BRIEF
Provide again, from the entries below, every line from the one containing "Click the red Ardour" through the one containing "Task: Click sort", exactly as written, and no other line.

LISTED RECORDS
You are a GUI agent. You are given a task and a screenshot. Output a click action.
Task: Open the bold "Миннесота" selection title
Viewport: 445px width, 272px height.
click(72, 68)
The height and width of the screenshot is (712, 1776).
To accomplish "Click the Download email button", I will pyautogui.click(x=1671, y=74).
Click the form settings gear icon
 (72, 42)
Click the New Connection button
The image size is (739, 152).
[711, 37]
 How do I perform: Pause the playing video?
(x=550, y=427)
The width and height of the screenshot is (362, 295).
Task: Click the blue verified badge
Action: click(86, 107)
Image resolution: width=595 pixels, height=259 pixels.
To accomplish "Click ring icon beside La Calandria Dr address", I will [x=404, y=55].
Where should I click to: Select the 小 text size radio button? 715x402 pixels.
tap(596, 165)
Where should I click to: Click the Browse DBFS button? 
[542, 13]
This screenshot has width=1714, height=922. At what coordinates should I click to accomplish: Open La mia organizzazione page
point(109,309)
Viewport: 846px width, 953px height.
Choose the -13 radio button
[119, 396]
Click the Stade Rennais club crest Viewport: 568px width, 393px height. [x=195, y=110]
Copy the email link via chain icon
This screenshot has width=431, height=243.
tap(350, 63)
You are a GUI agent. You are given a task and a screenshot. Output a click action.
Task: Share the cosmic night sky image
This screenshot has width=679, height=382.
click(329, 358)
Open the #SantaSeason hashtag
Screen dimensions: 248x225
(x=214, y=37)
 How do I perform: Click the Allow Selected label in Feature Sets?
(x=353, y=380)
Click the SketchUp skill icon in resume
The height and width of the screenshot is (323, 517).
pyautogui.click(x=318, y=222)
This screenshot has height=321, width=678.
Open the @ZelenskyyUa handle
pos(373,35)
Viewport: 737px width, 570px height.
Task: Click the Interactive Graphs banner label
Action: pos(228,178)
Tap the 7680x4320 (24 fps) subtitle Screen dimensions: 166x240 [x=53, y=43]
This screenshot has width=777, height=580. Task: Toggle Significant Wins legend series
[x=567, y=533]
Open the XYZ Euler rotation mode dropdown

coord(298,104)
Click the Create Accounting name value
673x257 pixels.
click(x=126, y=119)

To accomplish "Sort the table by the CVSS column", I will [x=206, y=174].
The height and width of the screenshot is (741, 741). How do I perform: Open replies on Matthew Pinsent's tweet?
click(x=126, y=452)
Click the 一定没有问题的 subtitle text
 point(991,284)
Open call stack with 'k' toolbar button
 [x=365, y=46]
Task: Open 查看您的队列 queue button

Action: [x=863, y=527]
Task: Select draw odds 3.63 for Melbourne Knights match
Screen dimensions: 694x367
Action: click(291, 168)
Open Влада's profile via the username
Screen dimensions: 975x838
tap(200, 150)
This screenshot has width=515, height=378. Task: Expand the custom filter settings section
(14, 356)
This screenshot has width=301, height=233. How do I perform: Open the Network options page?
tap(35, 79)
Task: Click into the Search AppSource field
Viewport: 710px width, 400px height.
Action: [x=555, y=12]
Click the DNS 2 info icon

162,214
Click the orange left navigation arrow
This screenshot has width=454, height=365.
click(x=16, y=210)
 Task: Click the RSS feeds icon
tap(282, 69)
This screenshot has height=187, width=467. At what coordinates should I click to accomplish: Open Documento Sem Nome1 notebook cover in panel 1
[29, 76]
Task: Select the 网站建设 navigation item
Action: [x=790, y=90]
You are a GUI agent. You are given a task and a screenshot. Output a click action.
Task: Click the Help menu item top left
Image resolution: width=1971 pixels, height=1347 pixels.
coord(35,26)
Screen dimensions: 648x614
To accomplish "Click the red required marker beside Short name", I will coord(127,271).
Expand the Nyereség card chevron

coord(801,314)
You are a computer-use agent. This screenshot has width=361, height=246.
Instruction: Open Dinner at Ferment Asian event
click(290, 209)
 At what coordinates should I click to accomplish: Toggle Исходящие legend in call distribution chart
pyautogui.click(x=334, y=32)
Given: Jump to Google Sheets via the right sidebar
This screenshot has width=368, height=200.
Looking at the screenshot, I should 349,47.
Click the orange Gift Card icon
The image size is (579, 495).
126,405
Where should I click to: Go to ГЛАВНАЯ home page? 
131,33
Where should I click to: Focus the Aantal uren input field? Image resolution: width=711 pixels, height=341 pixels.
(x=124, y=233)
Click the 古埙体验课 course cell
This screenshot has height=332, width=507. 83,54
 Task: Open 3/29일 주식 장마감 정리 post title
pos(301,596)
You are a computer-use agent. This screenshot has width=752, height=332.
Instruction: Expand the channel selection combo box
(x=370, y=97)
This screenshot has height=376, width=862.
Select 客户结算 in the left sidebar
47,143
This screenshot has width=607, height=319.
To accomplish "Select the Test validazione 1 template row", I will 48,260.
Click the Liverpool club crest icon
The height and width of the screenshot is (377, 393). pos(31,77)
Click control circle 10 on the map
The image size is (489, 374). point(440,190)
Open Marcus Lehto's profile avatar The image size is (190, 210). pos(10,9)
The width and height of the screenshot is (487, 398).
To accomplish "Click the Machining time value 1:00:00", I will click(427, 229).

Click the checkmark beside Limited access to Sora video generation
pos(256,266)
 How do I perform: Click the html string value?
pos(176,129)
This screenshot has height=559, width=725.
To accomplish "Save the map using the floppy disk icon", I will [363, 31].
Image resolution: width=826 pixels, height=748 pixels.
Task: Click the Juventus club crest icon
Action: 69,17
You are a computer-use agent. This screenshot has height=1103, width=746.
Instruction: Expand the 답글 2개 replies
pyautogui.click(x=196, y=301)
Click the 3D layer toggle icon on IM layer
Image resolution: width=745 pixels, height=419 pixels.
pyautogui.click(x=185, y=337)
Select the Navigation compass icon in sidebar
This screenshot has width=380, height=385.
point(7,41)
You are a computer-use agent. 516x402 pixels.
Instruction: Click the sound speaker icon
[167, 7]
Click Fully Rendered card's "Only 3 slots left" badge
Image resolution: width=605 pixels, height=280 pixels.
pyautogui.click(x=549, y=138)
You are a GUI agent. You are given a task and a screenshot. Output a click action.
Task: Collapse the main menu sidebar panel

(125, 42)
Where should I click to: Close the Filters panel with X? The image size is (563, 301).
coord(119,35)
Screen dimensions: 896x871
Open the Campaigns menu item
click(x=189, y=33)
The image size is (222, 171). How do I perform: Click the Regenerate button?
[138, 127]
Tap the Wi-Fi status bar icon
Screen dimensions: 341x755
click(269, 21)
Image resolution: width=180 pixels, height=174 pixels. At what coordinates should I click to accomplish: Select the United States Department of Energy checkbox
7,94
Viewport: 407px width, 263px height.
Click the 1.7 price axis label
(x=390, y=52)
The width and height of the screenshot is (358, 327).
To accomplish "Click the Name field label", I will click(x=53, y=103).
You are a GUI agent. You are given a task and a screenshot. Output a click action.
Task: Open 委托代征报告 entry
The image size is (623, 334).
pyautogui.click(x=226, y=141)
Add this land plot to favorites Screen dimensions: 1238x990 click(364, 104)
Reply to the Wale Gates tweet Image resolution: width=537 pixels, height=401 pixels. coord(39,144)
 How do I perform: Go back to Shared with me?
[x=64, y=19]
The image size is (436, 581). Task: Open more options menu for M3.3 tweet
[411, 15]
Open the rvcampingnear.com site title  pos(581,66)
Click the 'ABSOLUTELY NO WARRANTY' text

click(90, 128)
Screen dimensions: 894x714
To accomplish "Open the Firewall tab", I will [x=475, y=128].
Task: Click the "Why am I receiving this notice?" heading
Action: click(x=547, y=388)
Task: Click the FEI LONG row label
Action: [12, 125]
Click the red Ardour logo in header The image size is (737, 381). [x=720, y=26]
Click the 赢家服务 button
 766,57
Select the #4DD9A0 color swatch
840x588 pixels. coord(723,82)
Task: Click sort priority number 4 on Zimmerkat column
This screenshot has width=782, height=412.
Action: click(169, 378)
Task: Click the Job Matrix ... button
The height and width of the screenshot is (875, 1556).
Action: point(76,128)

THE COMPLETED TASK
Click the red Ardour logo in header The image size is (737, 381). [x=720, y=26]
Click the 赢家服务 button
 766,57
Select the #4DD9A0 color swatch
840x588 pixels. coord(723,82)
Task: Click sort priority number 4 on Zimmerkat column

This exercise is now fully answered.